The plan was for me to drive to Albuquerque and spend the night of July 16 with Tom and Jan Baca. The next morning, Tom and I would drive to the Santa Fe Municipal Airport, where the National Guard Flight Detachment was assigned.

Tom and Jan took me to dinner that evening. When we returned to their home, Tom suggested we call Larry Liss, his copilot on the Cau Song Be rescue, and tell him the interviews would begin the following day. Larry’s wife, Celeste, answered the phone at their Birchrunville, Pennsylvania, home.

“Larry is out, at a meeting,” Celeste told Tom.

“Well, tell him we called, and have him call us if it’s not too late when he gets home,” Tom said.

We stayed up for several hours, hoping Larry would call. The phone remained silent.

I had been looking forward to visiting with Larry. Though we had flown the Cau Song Be mission in May 1967, Larry and I had never met. After the rescue, our paths had never crossed.

Tom Baca and Richard Max on flight line.
The next day, Tom and I drove to the Flight Detachment Operations Center at the Santa Fe airport. Documentary director Richard Max and associate producer Bernadette Ross were waiting for us.

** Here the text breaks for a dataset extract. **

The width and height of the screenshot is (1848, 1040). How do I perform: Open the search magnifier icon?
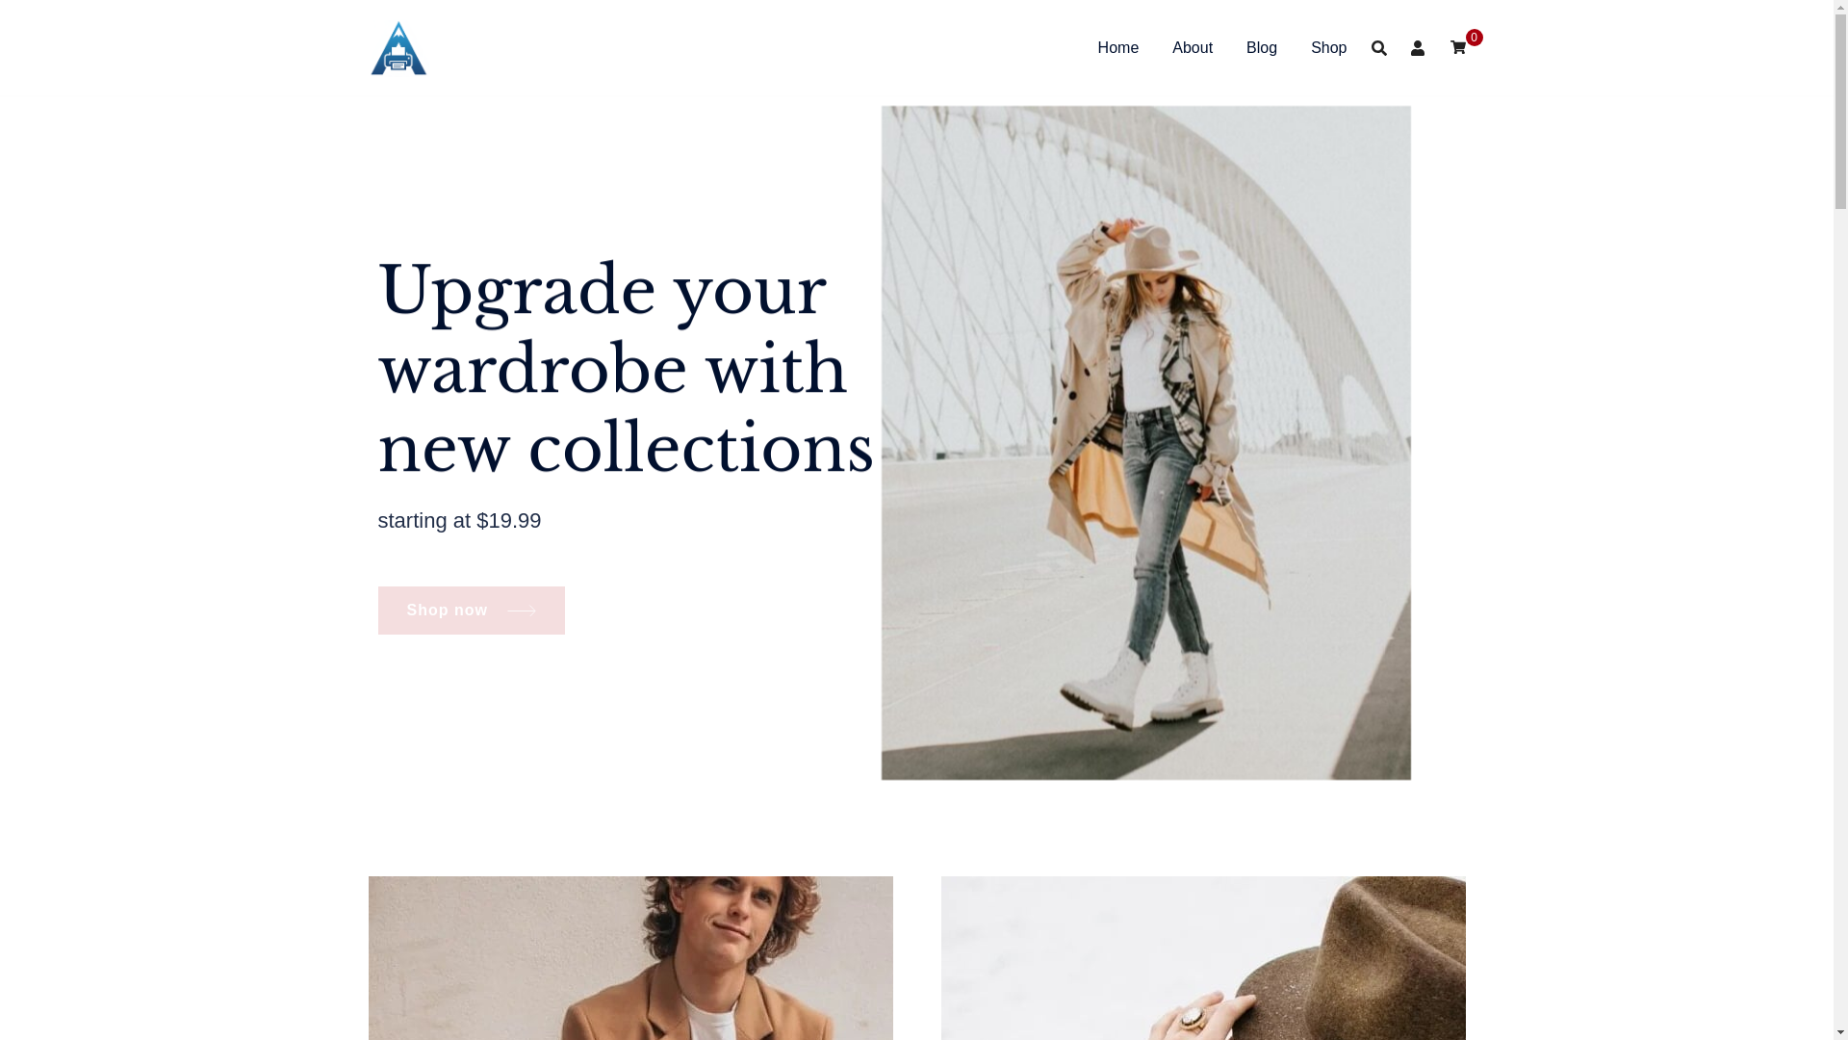coord(1379,48)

Tom would be interviewed first. He was seated on a chair. One of the National Guard Hueys was parked behind him to provide a background for the interview. The videographer lined up the angle for a high-definition camera, while the sound technician twisted knobs on his audio equipment. Richard took a seat directly in front of Tom, but out of camera view.

Before Tom left the Operations Center, Richard and Bernie asked if I would like to watch Tom being interviewed. Of course, I did. Bernie now led me outside, where a chair had been arranged for me to sit behind Richard and the videographer.

After a camera and microphone check, the interview began. Richard would ask generalized questions in a conversational tone. Then Tom would elaborate. I had worked more than 30 years as a newspaper reporter and editor, so I could appreciate Richard’s skill in not asking leading questions. He wanted the documentary to tell about the mission in our words.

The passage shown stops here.